# [BRIEF]
Scan the records and identify every line in which the string "will" occurs, then return those lines.

# [MATERIAL SUPPLIED]

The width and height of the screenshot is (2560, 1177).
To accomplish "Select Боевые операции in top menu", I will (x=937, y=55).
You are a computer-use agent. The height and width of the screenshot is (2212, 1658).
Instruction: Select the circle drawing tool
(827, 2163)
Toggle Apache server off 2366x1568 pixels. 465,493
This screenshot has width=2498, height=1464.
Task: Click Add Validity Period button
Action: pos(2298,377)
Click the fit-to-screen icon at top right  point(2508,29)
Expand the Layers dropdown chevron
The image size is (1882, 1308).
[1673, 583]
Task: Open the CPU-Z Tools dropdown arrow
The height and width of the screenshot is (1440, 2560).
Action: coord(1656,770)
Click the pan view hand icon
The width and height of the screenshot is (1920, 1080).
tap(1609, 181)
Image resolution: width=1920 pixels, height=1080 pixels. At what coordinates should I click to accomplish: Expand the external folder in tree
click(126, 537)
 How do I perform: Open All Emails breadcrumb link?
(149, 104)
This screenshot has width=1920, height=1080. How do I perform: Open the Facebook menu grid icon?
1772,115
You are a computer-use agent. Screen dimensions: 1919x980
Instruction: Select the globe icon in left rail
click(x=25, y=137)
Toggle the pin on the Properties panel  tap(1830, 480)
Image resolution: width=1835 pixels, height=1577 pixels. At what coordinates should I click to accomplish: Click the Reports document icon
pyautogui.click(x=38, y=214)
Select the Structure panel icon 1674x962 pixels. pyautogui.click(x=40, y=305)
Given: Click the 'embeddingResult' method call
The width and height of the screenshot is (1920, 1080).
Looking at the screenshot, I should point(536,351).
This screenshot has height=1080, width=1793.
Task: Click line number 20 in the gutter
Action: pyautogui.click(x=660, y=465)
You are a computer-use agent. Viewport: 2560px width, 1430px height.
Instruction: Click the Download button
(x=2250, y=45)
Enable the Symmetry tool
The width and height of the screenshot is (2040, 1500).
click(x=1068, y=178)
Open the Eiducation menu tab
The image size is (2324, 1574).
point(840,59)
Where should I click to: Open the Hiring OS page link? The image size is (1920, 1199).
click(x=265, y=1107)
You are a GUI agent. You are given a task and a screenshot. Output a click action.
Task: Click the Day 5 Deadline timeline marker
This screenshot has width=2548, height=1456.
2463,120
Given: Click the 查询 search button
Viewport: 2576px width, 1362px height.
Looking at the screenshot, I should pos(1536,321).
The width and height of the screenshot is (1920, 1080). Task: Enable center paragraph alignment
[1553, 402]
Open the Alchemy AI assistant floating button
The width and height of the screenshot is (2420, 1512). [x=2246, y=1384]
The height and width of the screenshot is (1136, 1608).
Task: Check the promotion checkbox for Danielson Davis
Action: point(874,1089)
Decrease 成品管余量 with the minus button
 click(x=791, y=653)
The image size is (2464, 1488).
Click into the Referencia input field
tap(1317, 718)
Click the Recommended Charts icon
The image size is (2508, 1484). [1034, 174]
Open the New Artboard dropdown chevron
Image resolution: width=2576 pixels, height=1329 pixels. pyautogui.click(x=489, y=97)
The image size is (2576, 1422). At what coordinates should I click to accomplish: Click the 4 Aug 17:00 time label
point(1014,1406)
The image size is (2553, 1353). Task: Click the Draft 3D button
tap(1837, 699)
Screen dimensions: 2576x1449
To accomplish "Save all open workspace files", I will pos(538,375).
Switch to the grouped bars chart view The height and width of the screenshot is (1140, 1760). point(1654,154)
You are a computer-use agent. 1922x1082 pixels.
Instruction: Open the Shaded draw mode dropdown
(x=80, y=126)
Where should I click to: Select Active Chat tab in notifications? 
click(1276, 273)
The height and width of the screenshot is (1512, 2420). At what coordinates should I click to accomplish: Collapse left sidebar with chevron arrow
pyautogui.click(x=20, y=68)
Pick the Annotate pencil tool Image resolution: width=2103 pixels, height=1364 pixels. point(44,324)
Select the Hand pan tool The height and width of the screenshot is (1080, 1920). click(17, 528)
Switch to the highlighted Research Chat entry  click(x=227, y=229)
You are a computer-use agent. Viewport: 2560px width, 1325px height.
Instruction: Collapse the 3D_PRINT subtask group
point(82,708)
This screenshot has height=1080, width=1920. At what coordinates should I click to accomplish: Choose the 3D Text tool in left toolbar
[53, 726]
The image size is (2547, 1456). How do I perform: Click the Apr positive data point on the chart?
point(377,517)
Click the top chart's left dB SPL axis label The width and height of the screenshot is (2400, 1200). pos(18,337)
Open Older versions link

# [OUTPUT FOR THIS TASK]
To accomplish "Select Боевые операции in top menu", I will (x=937, y=55).
To accomplish "Save all open workspace files", I will pos(538,375).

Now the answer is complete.